If you want to build the Developer's manual, you need to install Doxygen as well (http://www.stack.nl/~dimitri/doxygen).
Download the code to some directory (e.g. /opt/ereline
), then run
the following commands from your home directory:
$ mkdir ereline_build
$ cd ereline_build
$ /path/to/ereline/source/code/configure \
--with-boost=PATH_TO_BOOST \
CPPFLAGS=-I$HEALPIX/include \
LDFLAGS=-L$HEALPIX/lib CXX=mpic++
$ make
$ make check
(note that you do not have to run configure
and make
in the same
directory as the source code — this allows to keep the source in a
read-only folder.)
The last command (make check
) is optional: it ensures that the code
works as expected by running a number of test programs and checking
that their results agrees with the expectations.

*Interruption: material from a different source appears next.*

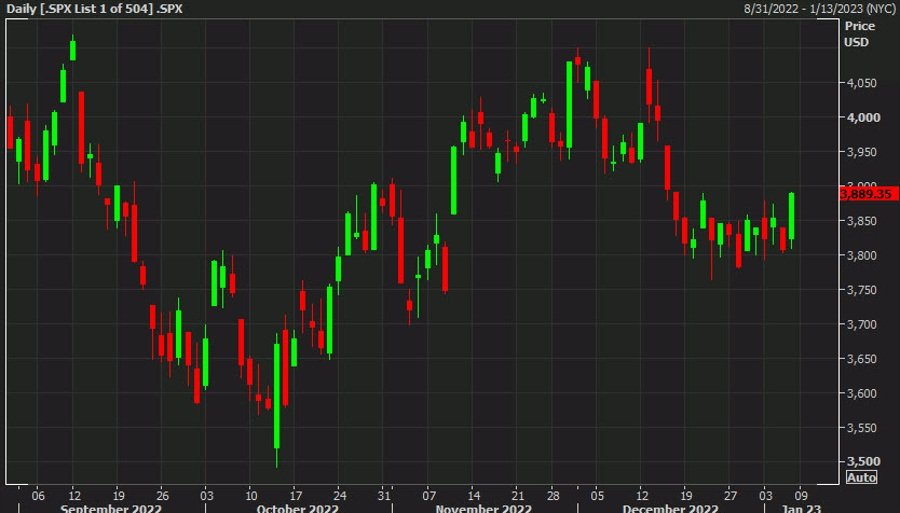Click the last green candle at chart's right end
This screenshot has height=513, width=900.
pyautogui.click(x=792, y=216)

The User's manual has been written using Sphinx. You will need to
install Python 2.7, the Sphinx package
(under Debian/Ubuntu, run sudo apt-get install python-sphinx
) and
the appropriate "readthedocs" style. The latter can be installed using
pip:
$ pip install sphinx_rtd_theme
Then, enter the doc/user_manual
and issue the command
$ make html
The result will be placed in the directory _build/html/
.
Unfortunately, at the time the documentation is lagging behind the
code.
Currently the program implements all the δDX11 modules used in the calibration, i.e.:
- Projection of TODs into rings
- Dipole fitting
- Mademoiselle/DaCapo
- δDX11 smoothing
We have still to decide which license to use. In the long run, it will probably be an open-source license, but at the moment we want to keep it private until the whole Planck dataset will be released to the public.